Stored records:

☆ ☆ ☆ ☆

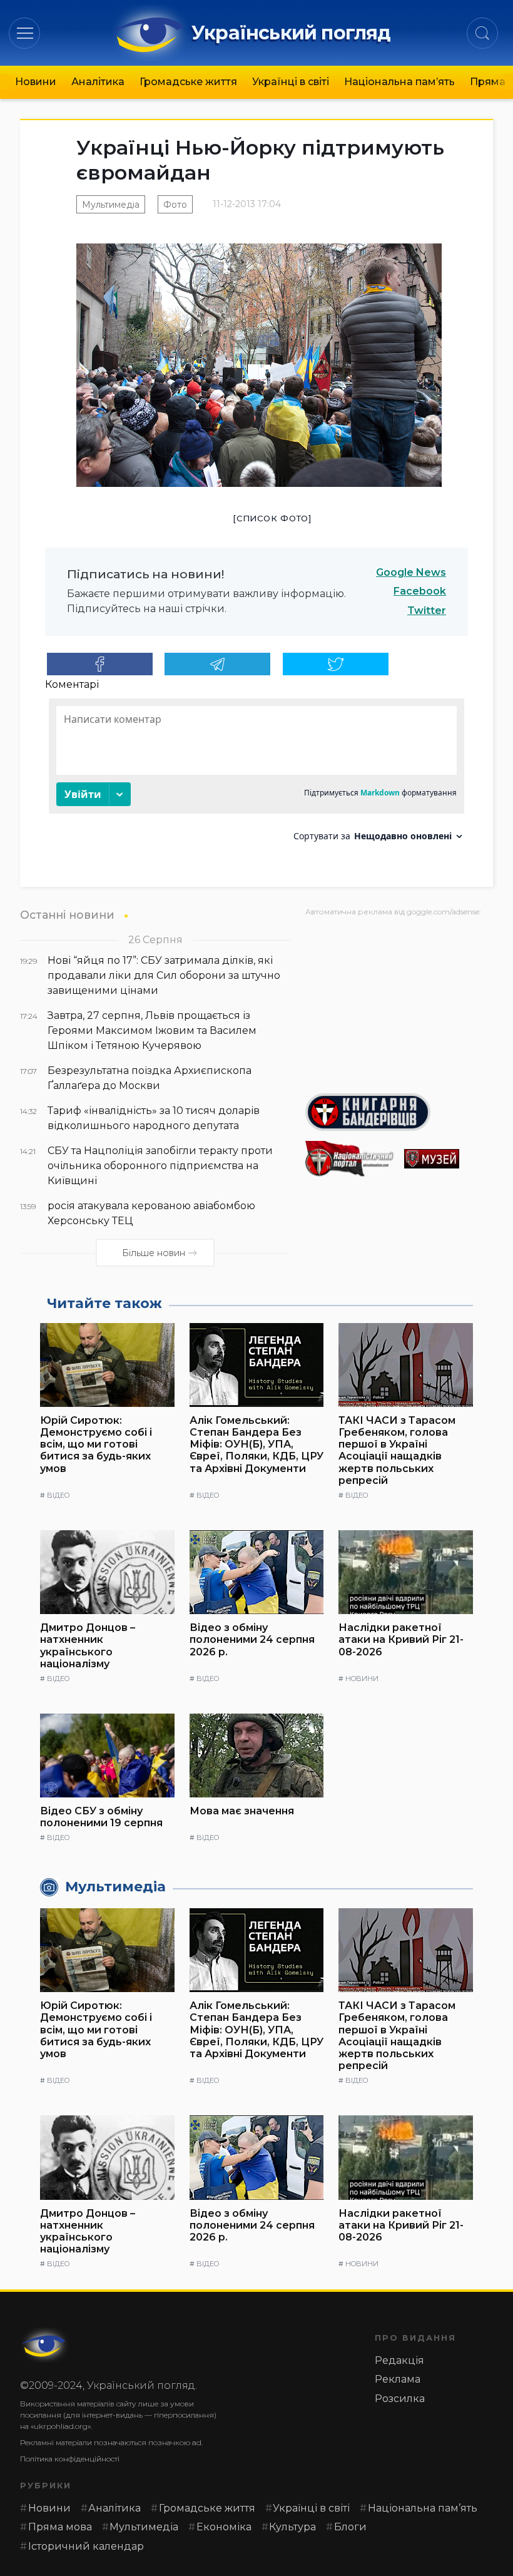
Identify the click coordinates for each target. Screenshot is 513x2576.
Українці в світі (290, 82)
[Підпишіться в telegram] (217, 664)
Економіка (223, 2527)
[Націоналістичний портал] (349, 1159)
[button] (24, 33)
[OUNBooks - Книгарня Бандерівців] (399, 1112)
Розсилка (400, 2399)
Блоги (350, 2527)
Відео (58, 1495)
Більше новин (153, 1253)
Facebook (420, 591)
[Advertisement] (399, 1000)
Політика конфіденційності (69, 2458)
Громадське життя (188, 82)
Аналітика (97, 82)
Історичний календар (86, 2546)
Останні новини (67, 914)
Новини (35, 82)
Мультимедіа (111, 204)
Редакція (399, 2360)
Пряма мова (60, 2527)
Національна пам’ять (399, 82)
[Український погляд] (45, 2345)
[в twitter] (336, 664)
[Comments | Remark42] (256, 774)
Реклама (397, 2379)
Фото (175, 204)
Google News (411, 572)
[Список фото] (272, 518)
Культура (292, 2527)
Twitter (426, 610)
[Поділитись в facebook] (100, 664)
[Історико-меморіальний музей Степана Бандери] (448, 1158)
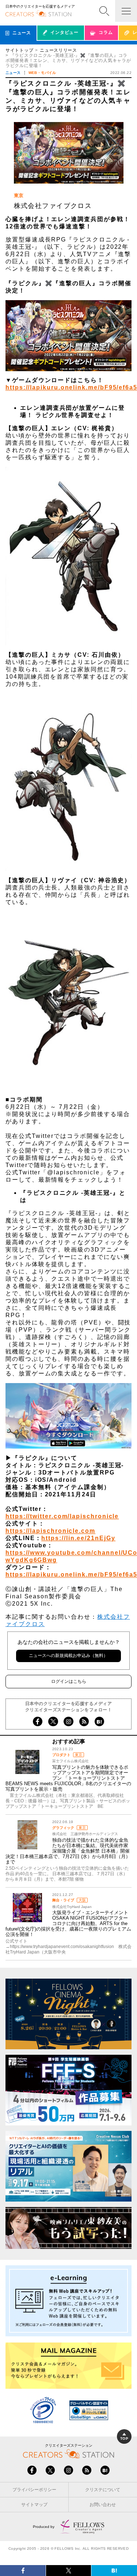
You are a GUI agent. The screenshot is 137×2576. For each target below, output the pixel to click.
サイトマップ (34, 2504)
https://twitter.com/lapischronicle (62, 1516)
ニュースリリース (58, 50)
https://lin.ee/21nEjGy (78, 1538)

☆ ☆ ☆ ☆

__ACTIVITY__. Each entry above is to be written out exactly. The pictures stay out.

__SOLUTION FOR THIS TASK__.
Identify the click coordinates for each target. Screenshot is 513x2576.
Українці в світі (290, 82)
[Підпишіться в telegram] (217, 664)
Економіка (223, 2527)
[Націоналістичний портал] (349, 1159)
[button] (24, 33)
[OUNBooks - Книгарня Бандерівців] (399, 1112)
Розсилка (400, 2399)
Блоги (350, 2527)
Відео (58, 1495)
Більше новин (153, 1253)
Facebook (420, 591)
[Advertisement] (399, 1000)
Політика конфіденційності (69, 2458)
Громадське життя (188, 82)
Аналітика (97, 82)
Історичний календар (86, 2546)
Останні новини (67, 914)
Новини (35, 82)
Мультимедіа (111, 204)
Редакція (399, 2360)
Пряма мова (60, 2527)
Національна пам’ять (399, 82)
[Український погляд] (45, 2345)
[в twitter] (336, 664)
[Comments | Remark42] (256, 774)
Реклама (397, 2379)
Фото (175, 204)
Google News (411, 572)
[Список фото] (272, 518)
Культура (292, 2527)
Twitter (426, 610)
[Поділитись в facebook] (100, 664)
[Історико-меморіальний музей Степана Бандери] (448, 1158)
You are a GUI agent. The screenshot is 137×2576. For each target below, output the pixel to click.
サイトマップ (34, 2504)
https://twitter.com/lapischronicle (62, 1516)
ニュースリリース (58, 50)
https://lin.ee/21nEjGy (78, 1538)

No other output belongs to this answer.